Complete the following:
1 - For the opinion below, decide whether each statement agrees with it, answering yes or no and quoting the deciding words: (a) The court answered the reserved question in the negative. (b) Under Kanahele, appeals of LUC declaratory orders should have gone to the supreme court in the first instance. (c) Honoipu's petition sought to move the boundary between the conservation and urban districts.
2 - Answer these questions from the opinion below:
(a) Who wrote the opinion of the court?
(b) Whose order denied Honoipu's petition?
(c) What does the opinion give as the meaning of "nunc pro tunc"?

Excerpted passage:
━━━━━━━━━━━━━━━━
Opinion
SCRQ-23-0000496
06-24-2024
Calvert G. Chipchase, Christopher T. Goodin, Katherine E. Bruce, Honolulu, for appellant Julie H. China, Miranda C. Steed, for appellee
RESERVED QUESTION FROM THE CIRCUIT COURT OF THE THIRD CIRCUIT (CASE NO. 3CCV-22-0000088)
Calvert G. Chipchase, Christopher T. Goodin, Katherine E. Bruce, Honolulu, for appellant
Julie H. China, Miranda C. Steed, for appellee
RECKTENWALD, C.J., McKENNA, EDDINS, GINOZA, AND DEVENS, JJ.
OPINION OF THE COURT BY RECKTENWALD, C.J.
I. INTRODUCTION
This court accepted the Circuit Court of the Third Circuit’s reserved question: "Whether [the circuit court] has the inherent and statutory authority to transfer nunc pro tunc an appeal, which was timely filed with [the circuit court], to the Supreme Court of Hawai‘i as the court with appellate jurisdiction." We answer yes. The subject case is an agency appeal of the Land Use Commission’s (LUC) order denying Honoipu Hideaway, LLC’s (Honoipu) petition for declaratory order to change the boundary location between the conservation and agricultural districts on a district boundary map.
The Honorable Chief Judge Robert D.S. Kim presiding.
The question follows In re Kanahele, where this court held that declaratory orders entered by the LUC have the "same status" for judicial review as orders in contested cases under Hawai‘i Revised Statues (HRS) §§ 91-8 (2012), 91-14 (Supp. 2016), and 205-19 (2017 and Supp. 2019). 152 Hawai‘i 501, 512, 526 P.3d 478, 489 (2023). As a result, some appeals of LUC declaratory orders, then pending before the circuit courts and the Intermediate Court of Appeals (ICA), were no longer in the correct court. Under Kanahele, they all should have been filed with this court in the first instance. This is one of those cases.
We hold that in order to correct jurisdiction following this court’s decision in Kanahele, the circuit court may transfer the case here nunc pro tunc, or backdated to the appropriate time. Allowing such a transfer in these limited circumstances accords with our longstanding policy to hear cases on the merits, and there is both inherent and statutory power for the courts to do so.
━━━━━━━━━━━━━━━━
Records supplied:

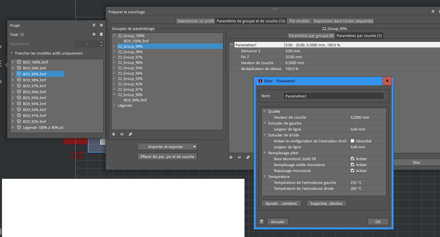Open help in the Editer dialog
This screenshot has height=237, width=440.
[261, 221]
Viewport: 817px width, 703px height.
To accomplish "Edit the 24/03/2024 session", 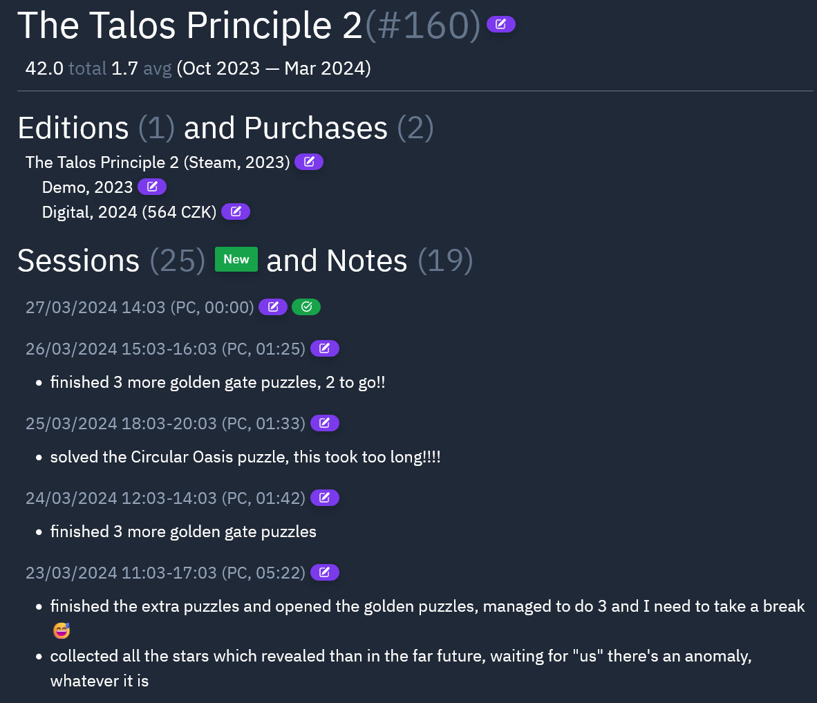I will [x=325, y=498].
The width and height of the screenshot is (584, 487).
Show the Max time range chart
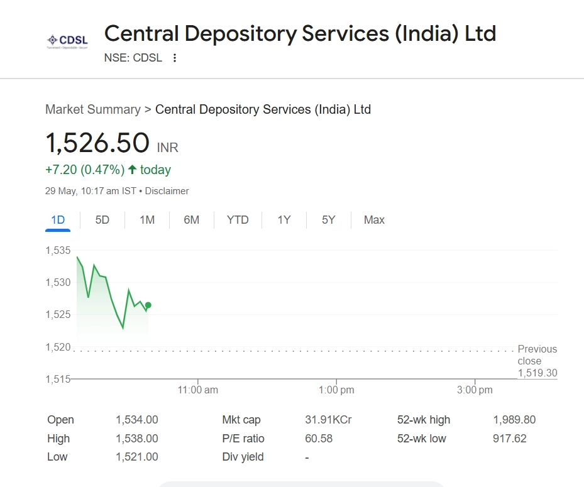pos(374,220)
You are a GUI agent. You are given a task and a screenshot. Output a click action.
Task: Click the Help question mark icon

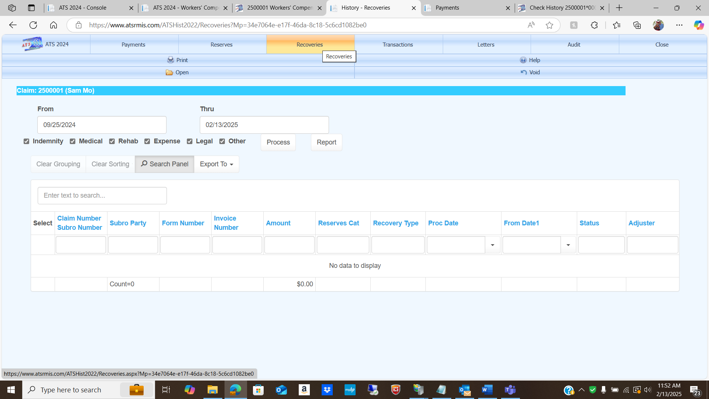coord(523,60)
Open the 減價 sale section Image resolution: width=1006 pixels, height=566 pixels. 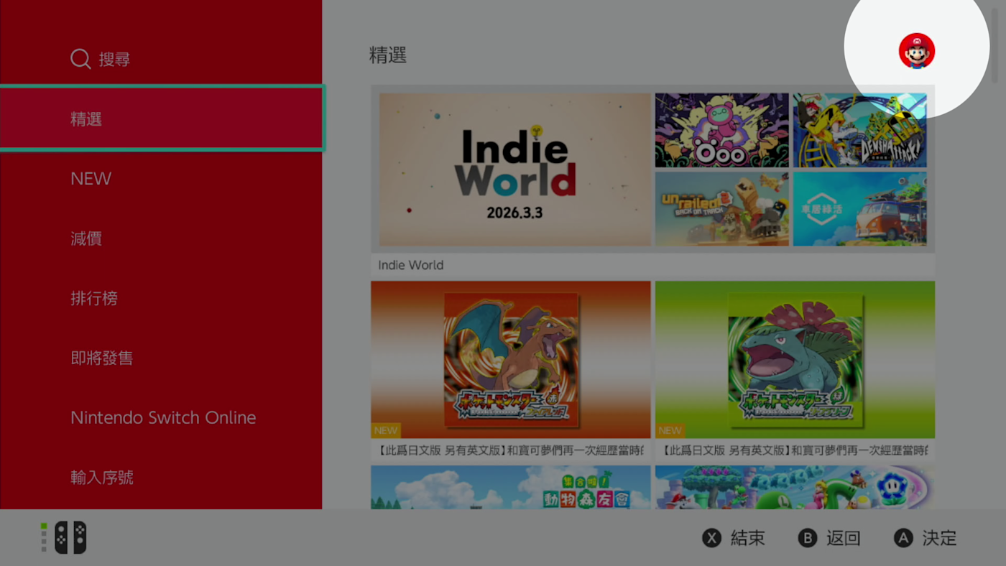click(x=86, y=238)
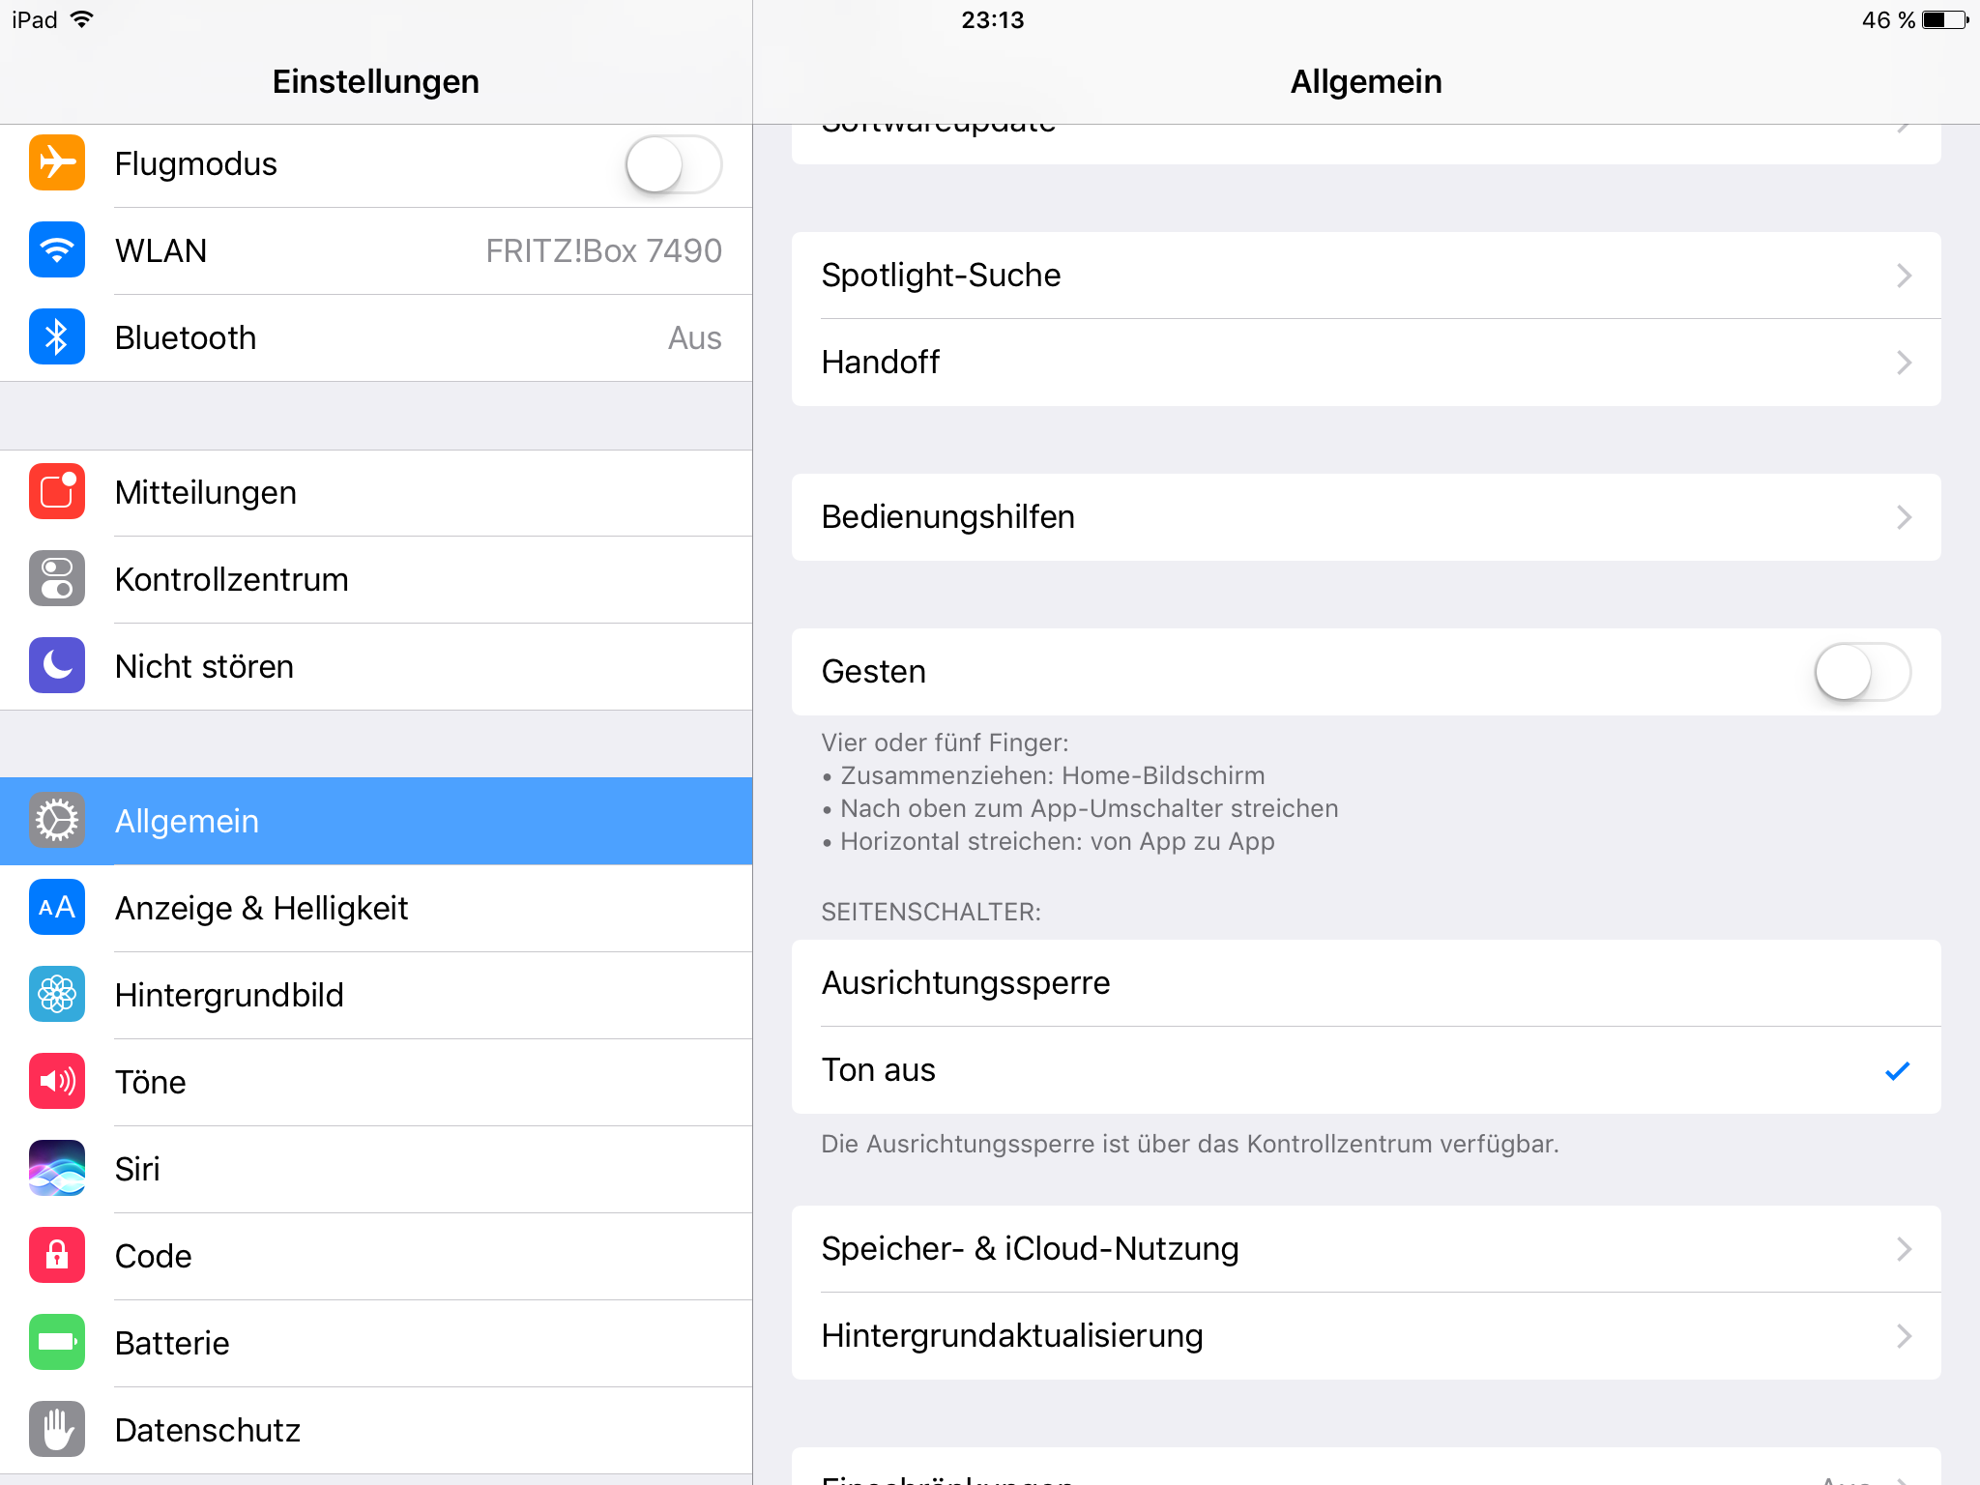Switch to Anzeige & Helligkeit settings

point(376,908)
━━━━━━━━━━━━━━━━
Answers per task:
1 -
(a) No: "We answer yes."
(b) Yes: "Under Kanahele, they all should have been filed with this court in the first instance."
(c) No: "to change the boundary location between the conservation and agricultural districts on a district boundary map"

2 -
(a) Recktenwald, C.J.
(b) The Land Use Commission (LUC).
(c) Backdated to the appropriate time.